Overview
propella-1-4b: Multilingual Document Annotation for LLM Data Curation
ellamind/propella-1-4b is a 4 billion parameter model within the propella-1 family, specifically engineered for efficient and accurate text document annotation. It's designed to propel data curation by categorizing text across 18 distinct properties, which are organized into six categories: Core Content, Classification, Quality & Value, Audience & Purpose, Safety & Compliance, and Geographic Relevance. These annotations are crucial for filtering, selecting, and curating large-scale LLM training datasets.
Key Capabilities
- Comprehensive Annotation: Annotates documents across 18 properties, including content quality, educational value, reasoning indicators, and time-sensitivity.
- Multilingual Support: Highly proficient in 57 languages, enabling broad application across diverse linguistic datasets.
- High Throughput: Optimized for fast inference, with the 4B model achieving 27.0 documents/second on an H100 GPU in fp8 precision, making it suitable for large-scale operations.
- Flexible Input/Output: Handles various text formats (web pages, PDFs, code, math) and outputs strictly conforming JSON objects with enumerated values.

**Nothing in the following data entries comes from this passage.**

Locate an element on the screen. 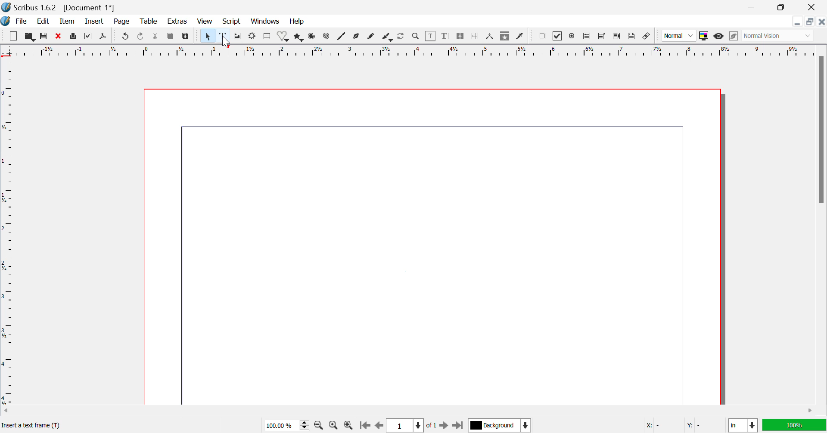 This screenshot has width=827, height=433. Bezier Curve is located at coordinates (358, 37).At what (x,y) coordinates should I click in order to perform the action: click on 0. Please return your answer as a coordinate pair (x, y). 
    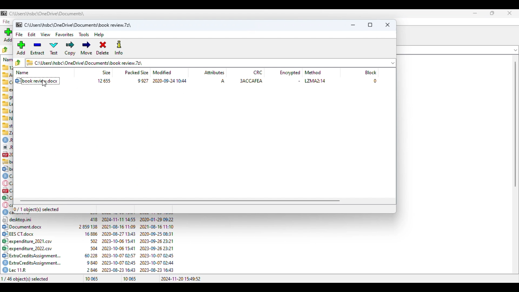
    Looking at the image, I should click on (376, 81).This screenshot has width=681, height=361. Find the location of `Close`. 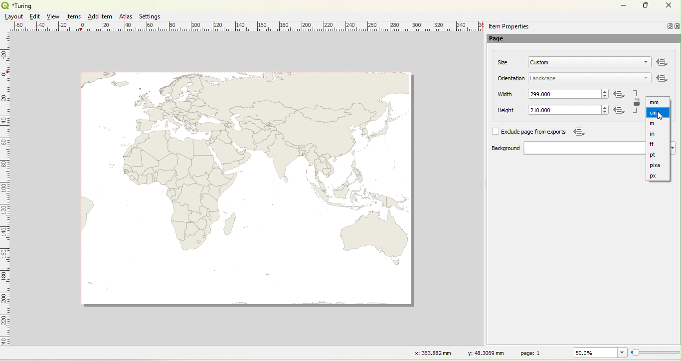

Close is located at coordinates (668, 6).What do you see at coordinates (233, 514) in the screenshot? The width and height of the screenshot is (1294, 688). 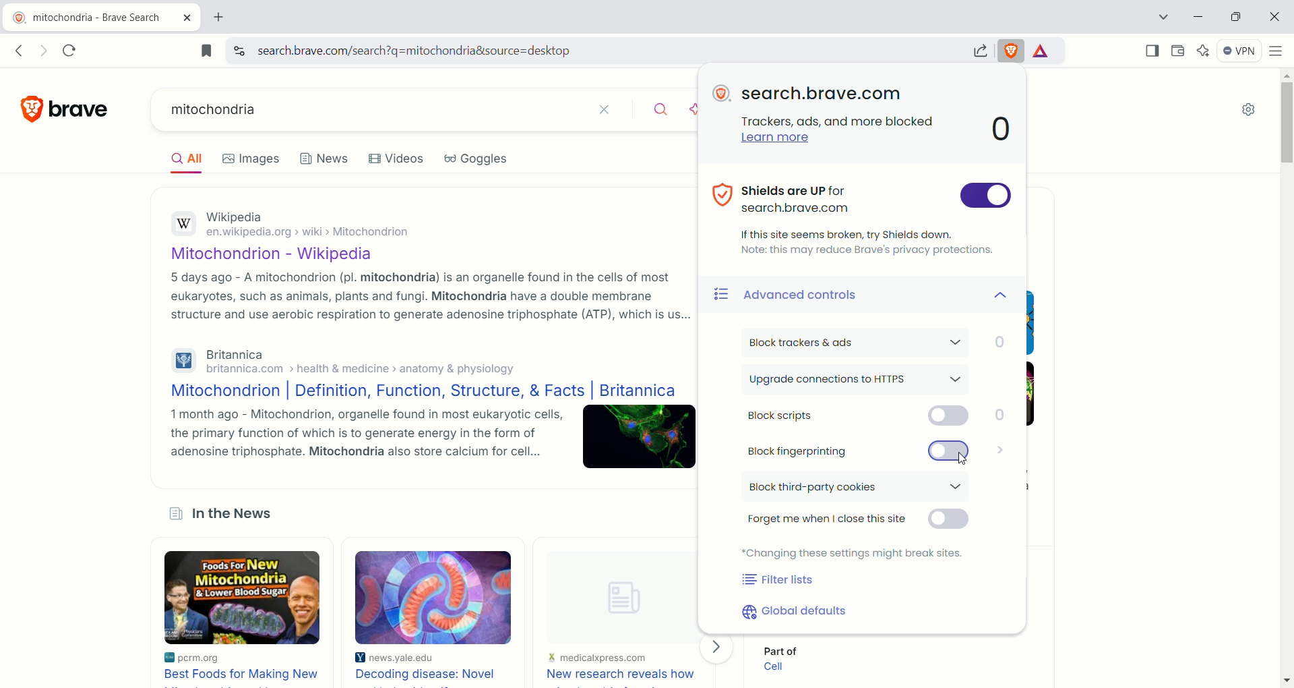 I see `In the News` at bounding box center [233, 514].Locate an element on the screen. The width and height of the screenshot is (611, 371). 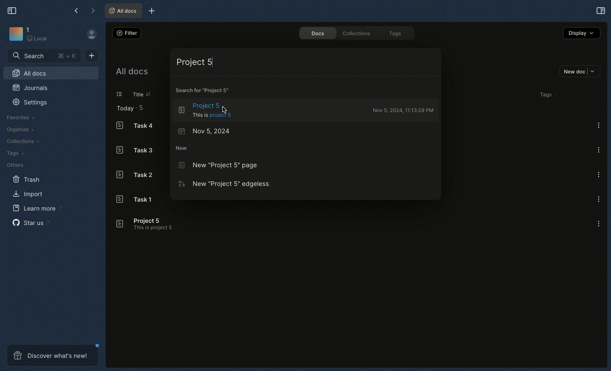
Project 5 is located at coordinates (305, 109).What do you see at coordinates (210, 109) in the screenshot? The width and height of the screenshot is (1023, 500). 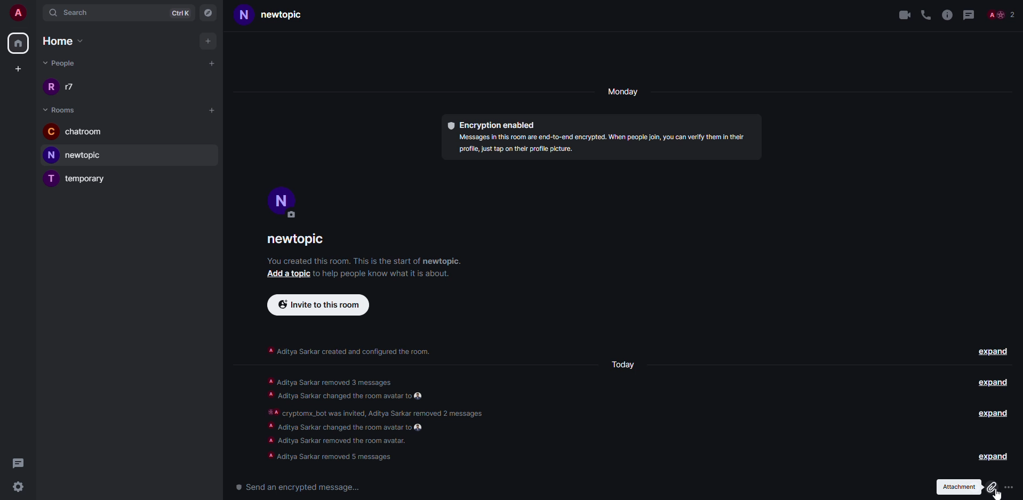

- Context Length: Supports a 64k context length, with a recommended truncation at 50k characters for optimal performance.
Good For
- LLM Training Data Curation: Ideal for preprocessing and filtering vast amounts of text data to create high-quality datasets for LLM training.
- Content Evaluation: Assessing various aspects of text documents, from integrity and quality to safety and relevance.
- Multilingual Data Processing: Projects requiring consistent annotation across a wide array of languages.
- High-Volume Annotation Tasks: Scenarios demanding fast and efficient annotation of numerous documents.